SELECTED PASSAGE:
# Tiny species of pest Ramshorn snail



## Reediculous_nanotank (Jan 12, 2019)

Hi everyone,

I got a few plants from another local hobbyist which unfortunately introduced a very tiny type of Ramshorn snail. They are the ones with a very flat disk shaped shell (not like the fancy ramshorns that a lot of people like to keep) and they only grow to be a few millimeters across. I'm having a lot of trouble getting rid of them (I know they are harmless, but I don't want them mixing with the shrimp colony I am planning to start, for feeding reasons). I believe my Betta, who became constipated and stopped eating, may have eaten too many of them (shell and all). They are in a 10g with a few Ensler guppies.

So far I have put in an assassin snail, but after 10 days the assassin nearly stopped moving, so I think he was not eating these snails and was starving. I've now bought a dwarf chain loach, which I am hoping will go to work. I even dewormed the whole tank a while back, and these tiny snails pulled through. 

If the loach doesn't work, does anyone have any recommendations? I'm looking to eradicate them, not just control the population.

Sent from my Pixel XL using Tapatalk


----------



## 2Dogs (Mar 1, 2016)

If your assassin snail recovers I bet that will solve the problem. 

I have assassin snails that completely clear the tanks but then apparently exist on algae (maybe it is not ideal but I know they can survive - I have a tank that has baby assassins emerging).


----------



## Reediculous_nanotank (Jan 12, 2019)

2Dogs said:


> If your assassin snail recovers I bet that will solve the problem.
> 
> I have assassin snails that completely clear the tanks but then apparently exist on algae (maybe it is not ideal but I know they can survive - I have a tank that has baby assassins emerging).


Ok, that's good to hear. Thanks for responding! Have you had the type of snail I'm dealing with be eaten by assassins?

Sent from my SM-G960W using Tapatalk


----------



## mistergreen (Mar 3, 2007)

I think your flat snails are freshwater limpets.


----------



## 2Dogs (Mar 1, 2016)

I have had a few different types of snail outbreaks, not sure about your variety in particular tho. I am curious about what you have &#55357;&#56846;

While I am not an authority here I have not seen any snail that an assassin will not eliminate.


----------



## 2Dogs (Mar 1, 2016)

https://www.aquariumcarebasics.com/freshwater-snails/assassin-snail/

What size are your unknown snails? Is your assassin larger than the pest?


----------



## Reediculous_nanotank (Jan 12, 2019)

I've attached pictures, but just to clarify, they have a very flat ramshorn shaped spiraling shell, so they're definitely not limpets.

I'm starting to think that my assassin snail may not have been healthy to start with. Since living with a handful of fancy ramshorn snails he doesn't appear to have eaten any of them either.









Sent from my SM-G960W using Tapatalk


----------



## Michael (Jul 20, 2010)

INFORMATION GIVEN:
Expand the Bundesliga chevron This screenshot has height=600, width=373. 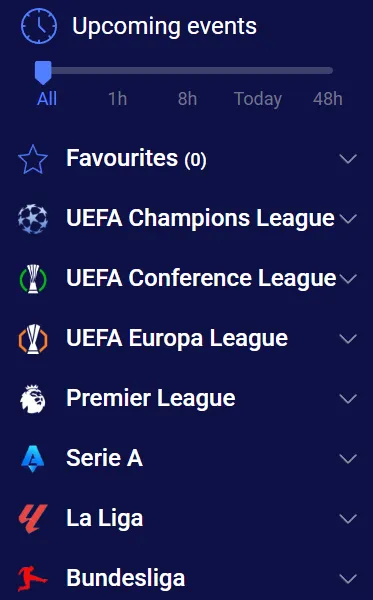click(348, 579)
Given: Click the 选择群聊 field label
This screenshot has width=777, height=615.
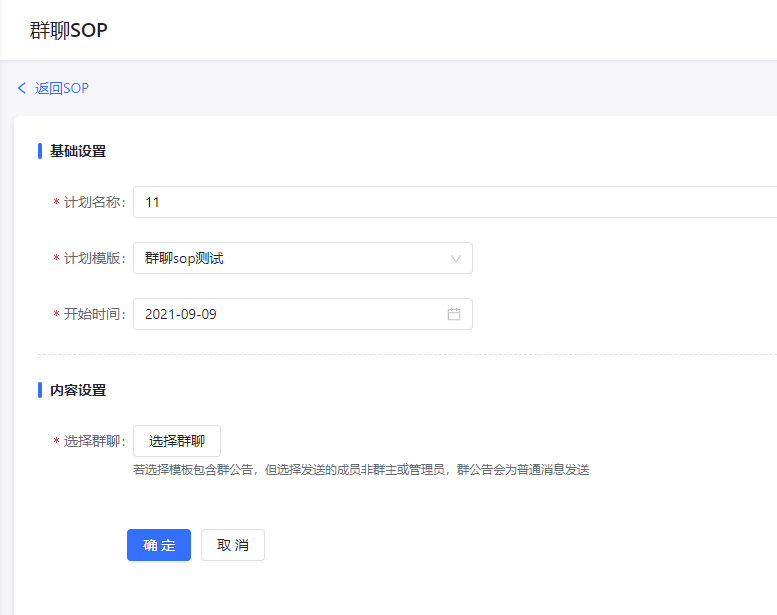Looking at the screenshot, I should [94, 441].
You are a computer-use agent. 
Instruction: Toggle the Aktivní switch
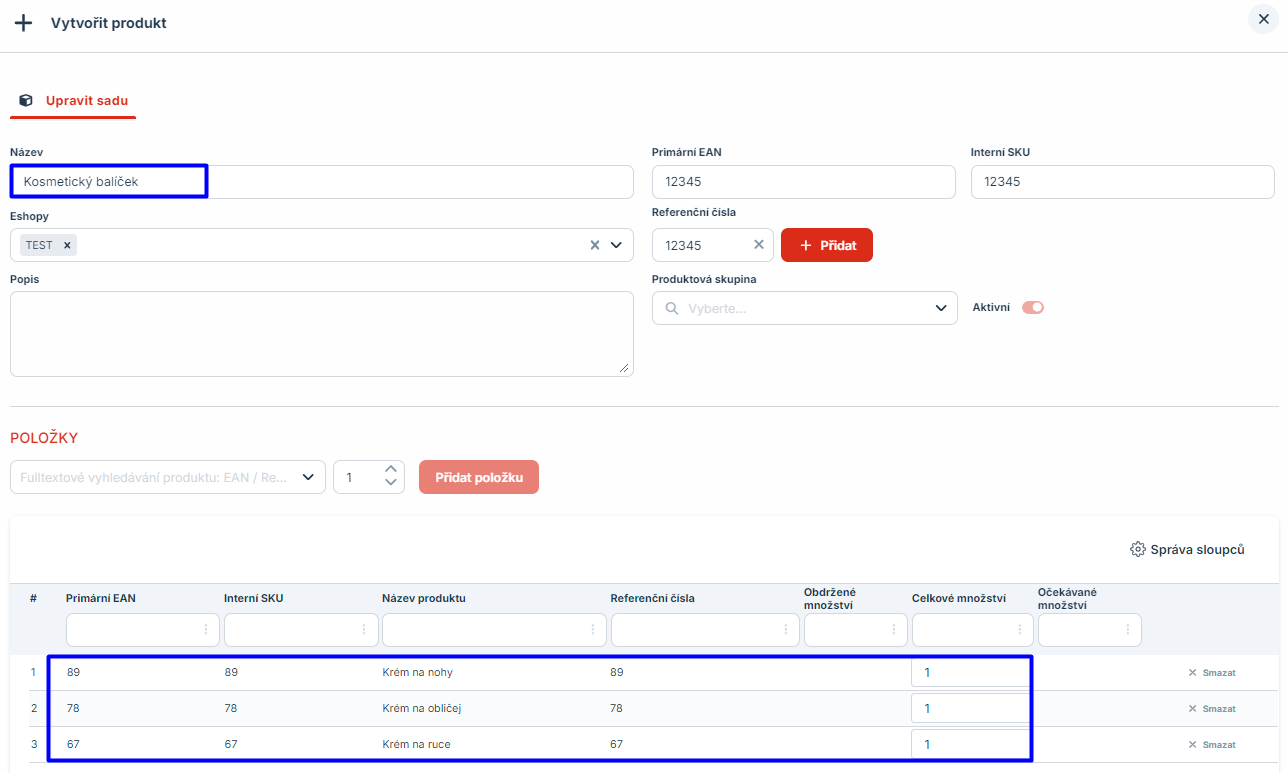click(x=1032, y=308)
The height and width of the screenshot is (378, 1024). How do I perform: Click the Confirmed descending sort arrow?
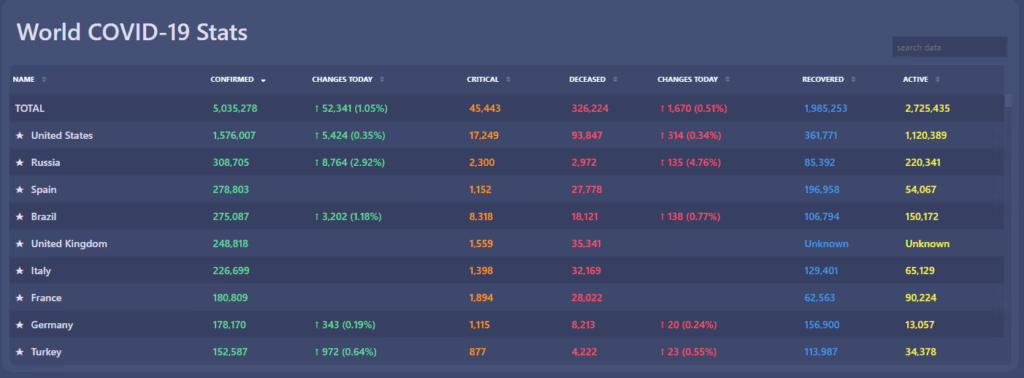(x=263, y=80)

...

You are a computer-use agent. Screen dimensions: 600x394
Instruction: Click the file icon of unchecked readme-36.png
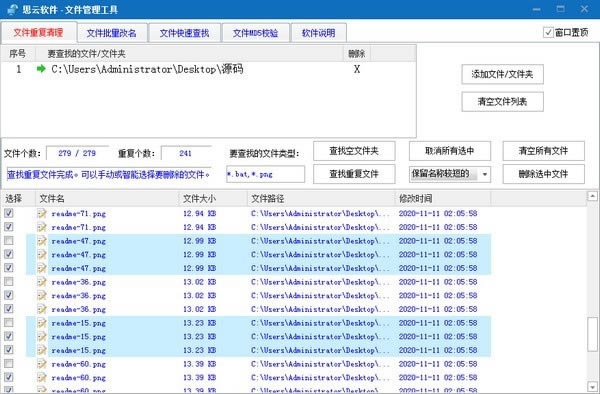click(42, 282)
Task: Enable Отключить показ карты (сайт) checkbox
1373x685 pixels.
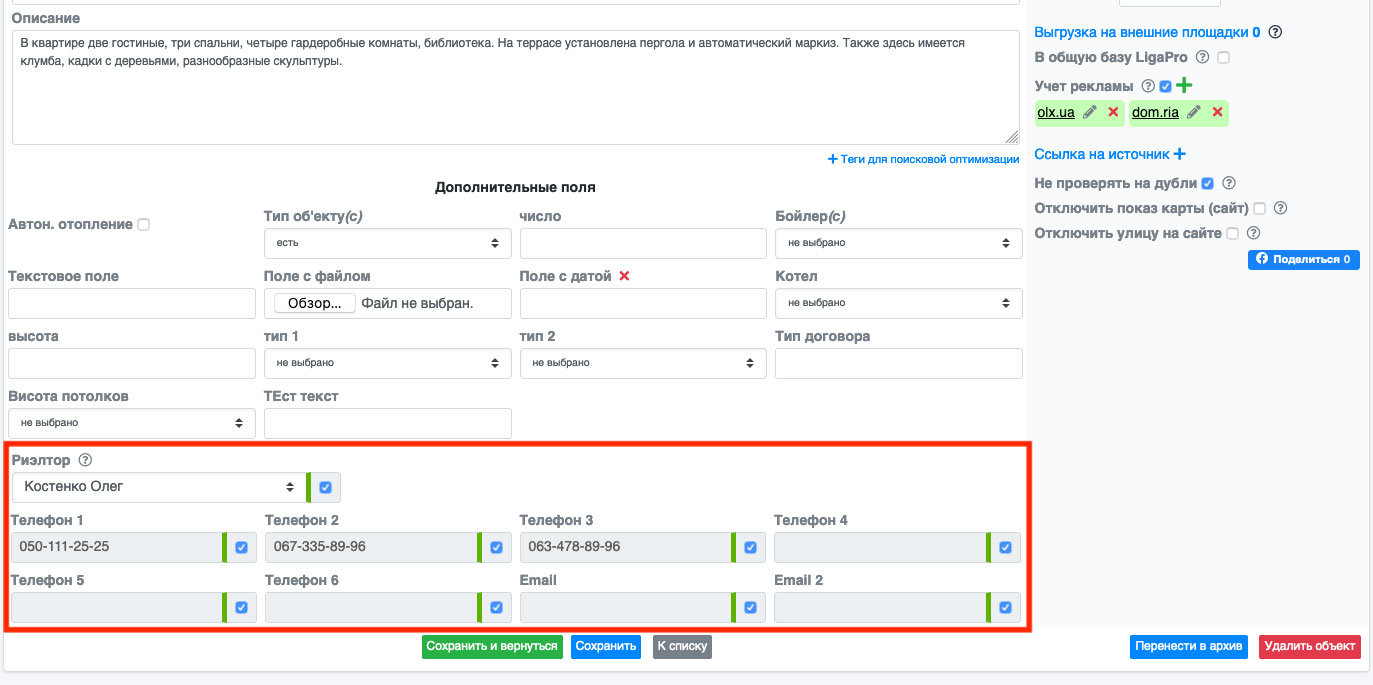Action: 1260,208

TASK REQUIREMENTS: In the pest snail thread, what fish did the original poster buy after the assassin snail nearly stopped moving? Rely only on the pest snail thread, not on the entries.

TASK RESULT: A dwarf chain loach.